The Hawthorne Legacy (The Inheritance Games #2)(90)



“Rebecca.” I lunged forward in my seat suddenly, remembering. “Thea helped Mellie abduct me because someone had Rebecca.”

“It’s been handled,” Oren told me. “They’re fine. So are you. The rest of the family is none the wiser.” From his tone, you would have thought this was just business as usual. The kidnapping. The body. The cover-up.

“Was it like this for the old man?” I asked. “Or am I just lucky?”

I thought about Toby, sparing Eve from my fate, like inheriting this fortune was less blessing than curse.

“Mr. Hawthorne had a list.” Oren took his time with his reply. “It was a different kind of list from yours. He had enemies. Some of them had resources, but by and large, we knew what to expect. Mr. Hawthorne had a way of seeing things coming.”

I was starting to think that if I was going to survive being the Hawthorne heiress, I was going to have to start doing the same. I would have to learn to think like the old man.

Twelve birds, one stone.





Back at Hawthorne House, Oren made it clear that he intended to escort me all the way to my room. When we hit the grand staircase, I cleared my throat.

“We’ll need to disable the passageway,” I told him. “Permanently.”

I paused on the staircase, in front of Tobias Hawthorne’s portrait. Not for the first time, I stared at the old man. Had he known who Mellie and Eli were? Had he known about Eve? I was certain he would have run a DNA test on me at some point. He knew I wasn’t Toby’s daughter—not by blood.

But he’d still used me to lure Toby out—the same way Sheffield Grayson had, the same way Mellie and Eli had. You’re not a player, Nash had told me a small eternity ago. You’re the glass ballerina—or the knife.

Maybe I was both.
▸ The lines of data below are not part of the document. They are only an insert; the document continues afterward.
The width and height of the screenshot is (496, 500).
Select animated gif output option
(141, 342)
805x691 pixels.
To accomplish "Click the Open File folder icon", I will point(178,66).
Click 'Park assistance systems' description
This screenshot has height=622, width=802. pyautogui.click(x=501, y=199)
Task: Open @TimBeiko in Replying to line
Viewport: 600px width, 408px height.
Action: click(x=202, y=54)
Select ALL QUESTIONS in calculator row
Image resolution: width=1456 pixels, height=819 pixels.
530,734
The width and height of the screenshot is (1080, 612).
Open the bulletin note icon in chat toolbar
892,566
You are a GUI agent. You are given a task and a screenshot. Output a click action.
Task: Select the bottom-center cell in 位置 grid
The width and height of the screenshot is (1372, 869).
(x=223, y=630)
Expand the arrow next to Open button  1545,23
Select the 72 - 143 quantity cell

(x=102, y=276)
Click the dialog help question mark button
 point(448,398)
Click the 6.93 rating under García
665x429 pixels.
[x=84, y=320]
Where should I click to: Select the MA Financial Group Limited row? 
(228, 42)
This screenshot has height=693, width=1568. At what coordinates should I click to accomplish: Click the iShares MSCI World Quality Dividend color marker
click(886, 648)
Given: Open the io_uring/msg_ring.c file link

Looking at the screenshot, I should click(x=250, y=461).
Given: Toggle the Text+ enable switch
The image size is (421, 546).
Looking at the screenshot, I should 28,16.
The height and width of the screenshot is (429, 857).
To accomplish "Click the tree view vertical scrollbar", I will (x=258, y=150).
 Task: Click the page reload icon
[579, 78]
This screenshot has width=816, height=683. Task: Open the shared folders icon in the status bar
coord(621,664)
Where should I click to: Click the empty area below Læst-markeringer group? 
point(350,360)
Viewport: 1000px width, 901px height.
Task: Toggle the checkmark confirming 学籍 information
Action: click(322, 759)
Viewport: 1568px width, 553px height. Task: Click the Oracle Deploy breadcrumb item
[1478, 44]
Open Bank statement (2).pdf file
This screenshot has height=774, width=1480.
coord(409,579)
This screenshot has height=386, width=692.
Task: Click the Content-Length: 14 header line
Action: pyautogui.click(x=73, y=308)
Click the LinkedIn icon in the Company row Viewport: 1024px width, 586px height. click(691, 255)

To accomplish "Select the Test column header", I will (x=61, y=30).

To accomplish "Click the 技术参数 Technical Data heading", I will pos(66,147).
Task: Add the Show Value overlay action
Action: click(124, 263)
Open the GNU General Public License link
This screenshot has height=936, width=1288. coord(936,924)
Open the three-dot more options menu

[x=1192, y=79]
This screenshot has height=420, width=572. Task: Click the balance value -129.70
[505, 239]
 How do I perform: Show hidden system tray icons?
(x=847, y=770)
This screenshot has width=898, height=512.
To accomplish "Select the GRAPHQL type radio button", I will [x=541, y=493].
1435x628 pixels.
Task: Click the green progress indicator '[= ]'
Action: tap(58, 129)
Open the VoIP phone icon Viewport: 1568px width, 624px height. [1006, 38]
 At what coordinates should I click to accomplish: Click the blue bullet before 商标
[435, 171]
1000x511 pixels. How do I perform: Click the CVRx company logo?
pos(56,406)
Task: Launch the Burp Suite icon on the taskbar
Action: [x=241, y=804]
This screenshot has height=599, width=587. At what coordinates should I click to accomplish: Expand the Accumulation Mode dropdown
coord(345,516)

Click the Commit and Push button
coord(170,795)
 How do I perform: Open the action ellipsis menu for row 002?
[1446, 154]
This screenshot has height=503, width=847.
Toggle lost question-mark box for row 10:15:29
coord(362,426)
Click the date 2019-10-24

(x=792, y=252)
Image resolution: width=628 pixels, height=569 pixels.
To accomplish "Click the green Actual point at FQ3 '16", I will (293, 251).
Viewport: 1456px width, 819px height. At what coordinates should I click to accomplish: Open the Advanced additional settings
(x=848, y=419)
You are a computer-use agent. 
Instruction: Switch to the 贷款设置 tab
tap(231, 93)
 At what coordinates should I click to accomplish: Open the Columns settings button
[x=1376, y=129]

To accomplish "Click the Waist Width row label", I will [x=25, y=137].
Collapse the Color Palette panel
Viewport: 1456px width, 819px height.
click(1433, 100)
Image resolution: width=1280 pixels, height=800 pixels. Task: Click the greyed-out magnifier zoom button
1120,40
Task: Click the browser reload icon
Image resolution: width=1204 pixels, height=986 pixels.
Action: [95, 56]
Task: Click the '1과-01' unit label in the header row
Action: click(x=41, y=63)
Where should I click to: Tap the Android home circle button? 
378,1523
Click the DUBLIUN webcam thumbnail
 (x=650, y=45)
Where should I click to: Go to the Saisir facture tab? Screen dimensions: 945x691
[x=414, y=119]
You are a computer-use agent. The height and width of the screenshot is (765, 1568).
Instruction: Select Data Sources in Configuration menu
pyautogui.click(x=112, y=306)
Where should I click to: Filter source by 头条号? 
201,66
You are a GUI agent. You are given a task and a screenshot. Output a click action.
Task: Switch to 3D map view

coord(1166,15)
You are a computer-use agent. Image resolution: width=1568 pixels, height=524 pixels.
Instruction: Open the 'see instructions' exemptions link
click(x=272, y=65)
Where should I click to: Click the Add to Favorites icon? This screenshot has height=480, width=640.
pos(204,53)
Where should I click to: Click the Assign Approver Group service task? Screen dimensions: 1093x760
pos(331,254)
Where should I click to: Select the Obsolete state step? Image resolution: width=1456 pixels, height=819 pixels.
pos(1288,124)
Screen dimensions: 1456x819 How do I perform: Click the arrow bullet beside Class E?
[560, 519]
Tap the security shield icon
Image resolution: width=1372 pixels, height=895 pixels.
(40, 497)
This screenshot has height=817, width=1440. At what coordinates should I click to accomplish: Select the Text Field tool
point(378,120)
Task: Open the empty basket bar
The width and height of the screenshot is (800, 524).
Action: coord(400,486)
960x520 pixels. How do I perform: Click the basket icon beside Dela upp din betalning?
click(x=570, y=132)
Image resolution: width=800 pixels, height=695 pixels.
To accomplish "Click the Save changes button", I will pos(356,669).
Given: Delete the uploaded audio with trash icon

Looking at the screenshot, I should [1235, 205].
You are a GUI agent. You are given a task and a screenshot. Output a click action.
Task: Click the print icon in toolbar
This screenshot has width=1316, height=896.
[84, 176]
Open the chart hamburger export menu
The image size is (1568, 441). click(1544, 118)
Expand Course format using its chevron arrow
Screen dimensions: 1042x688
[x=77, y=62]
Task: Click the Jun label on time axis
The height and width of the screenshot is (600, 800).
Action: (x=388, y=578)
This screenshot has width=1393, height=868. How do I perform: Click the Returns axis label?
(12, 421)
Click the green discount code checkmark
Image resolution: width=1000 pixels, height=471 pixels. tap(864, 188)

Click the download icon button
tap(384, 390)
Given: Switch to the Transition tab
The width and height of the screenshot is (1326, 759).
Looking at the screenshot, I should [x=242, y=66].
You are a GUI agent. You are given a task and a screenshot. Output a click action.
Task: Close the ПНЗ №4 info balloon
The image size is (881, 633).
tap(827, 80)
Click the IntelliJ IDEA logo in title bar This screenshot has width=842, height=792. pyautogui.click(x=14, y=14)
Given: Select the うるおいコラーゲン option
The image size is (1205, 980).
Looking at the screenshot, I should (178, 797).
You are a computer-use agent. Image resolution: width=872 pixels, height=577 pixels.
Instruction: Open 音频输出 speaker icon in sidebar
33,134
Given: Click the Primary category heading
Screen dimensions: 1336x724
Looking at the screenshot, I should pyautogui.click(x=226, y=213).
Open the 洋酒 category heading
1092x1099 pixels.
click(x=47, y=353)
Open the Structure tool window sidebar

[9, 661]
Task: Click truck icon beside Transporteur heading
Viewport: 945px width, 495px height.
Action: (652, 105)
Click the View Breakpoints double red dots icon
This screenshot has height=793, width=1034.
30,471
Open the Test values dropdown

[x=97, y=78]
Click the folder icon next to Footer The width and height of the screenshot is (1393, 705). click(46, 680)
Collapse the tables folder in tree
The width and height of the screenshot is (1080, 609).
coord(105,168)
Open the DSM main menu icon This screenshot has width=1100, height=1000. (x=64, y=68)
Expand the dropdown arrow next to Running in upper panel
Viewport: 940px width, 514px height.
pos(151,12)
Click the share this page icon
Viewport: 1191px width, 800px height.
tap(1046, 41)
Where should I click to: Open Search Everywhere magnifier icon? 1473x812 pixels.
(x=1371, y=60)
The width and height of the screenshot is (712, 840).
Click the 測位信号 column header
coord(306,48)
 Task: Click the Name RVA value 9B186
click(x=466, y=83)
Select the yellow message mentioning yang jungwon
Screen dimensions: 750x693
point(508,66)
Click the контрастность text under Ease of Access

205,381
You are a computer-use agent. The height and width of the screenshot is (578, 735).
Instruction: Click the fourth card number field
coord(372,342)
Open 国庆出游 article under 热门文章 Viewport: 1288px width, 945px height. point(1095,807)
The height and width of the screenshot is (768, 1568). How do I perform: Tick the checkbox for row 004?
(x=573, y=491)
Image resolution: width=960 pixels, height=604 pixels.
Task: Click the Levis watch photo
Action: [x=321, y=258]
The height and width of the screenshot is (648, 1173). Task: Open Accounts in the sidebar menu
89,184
Maybe I was a dozen different things, chosen for a dozen different reasons—none of them having a damn thing to do with who I was or what made me special.

I met the portrait’s eyes and thought about my dream—about playing chess with the old man. You didn’t choose me. You used me. You’re still using me. But as of this moment?

I was done being used.





CHAPTER 87


An hour later, I went in search of a Hawthorne. “I have something to tell you.”

Xander was in his “lab,” a hidden room where he built machines that did simple things in complicated ways. “Something to tell me? Is it possible you have me confused with one of my brothers?” he asked. “Because people don’t tell me things.”

He was tinkering with some kind of miniature catapult mechanism, part of a complicated chain reaction born from the brain of Xander Hawthorne.

“This was your game,” I said. “The old man left it to you.”

“Or so it appeared.” Xander settled a metal ball on the catapult. “At first.”

I gave him a look. “What do you mean?”

“Jameson has laser focus. Grayson always finishes what he starts. Even Nash, he might take the scenic route, but he’s wired to go from point A to point B.” Xander finished tinkering and finally turned to face me. “But me? I’m not wired that way. I start at point A, and somewhere along the way, I end up at the intersection of one hundred and twenty-seven and purple.” He shrugged. “It’s one of my many charms. My brain likes diversions. I follow the paths that I find. The old man knew that.” Xander shrugged. “Did he expect me to start the ball rolling this time? Yes. But where I’d end up?” Xander stepped back from his work and took in the entirety of the Rube Goldberg machine he’d built. “The old man knew damn well that it wasn’t going to be point B.”

I needed to tell someone what had happened. I’d chosen him because I felt like I owed it to him—like the universe, or maybe his grandfather, owed it to him. And now Xander was seeming an awful lot like someone who didn’t want closure.

Someone who didn’t need it.

“So where did you end up?” I asked.

Xander leaned forward and triggered the catapult. The metal ball sailed into a funnel, spiraled down a series of ramps, and hit a lever, dumping a bucket of water, releasing a balloon…

Eventually, the entire machine parted, revealing the wall behind it. That wall was covered with pictures—photographs of men with brown skin. The placards beneath the photographs informed me that every one of them had the last name Alexander.

I thought about the game we’d spent the past weeks playing. Sheffield Grayson. Jake Nash. Was this the detour that the old man had expected Xander to take?

“Do you want to know what I found?” I asked Xander.

“Sure,” he said gamely. “But before I forget: two things.” He held up his middle and index fingers. “First, this is Thea’s phone number.” He handed me a scrap of paper with the number scrawled across it. “I’m supposed to call her and let her know you’re alive.”

I frowned. “So why give me her number?” I asked.

“Because,” Xander replied, “when it comes to Thea, forewarned is forearmed.”

I narrowed my eyes. “What’s the second thing?” I asked suspiciously.

Xander pressed a button, and the wall slid to reveal a second workshop. “Voilà!”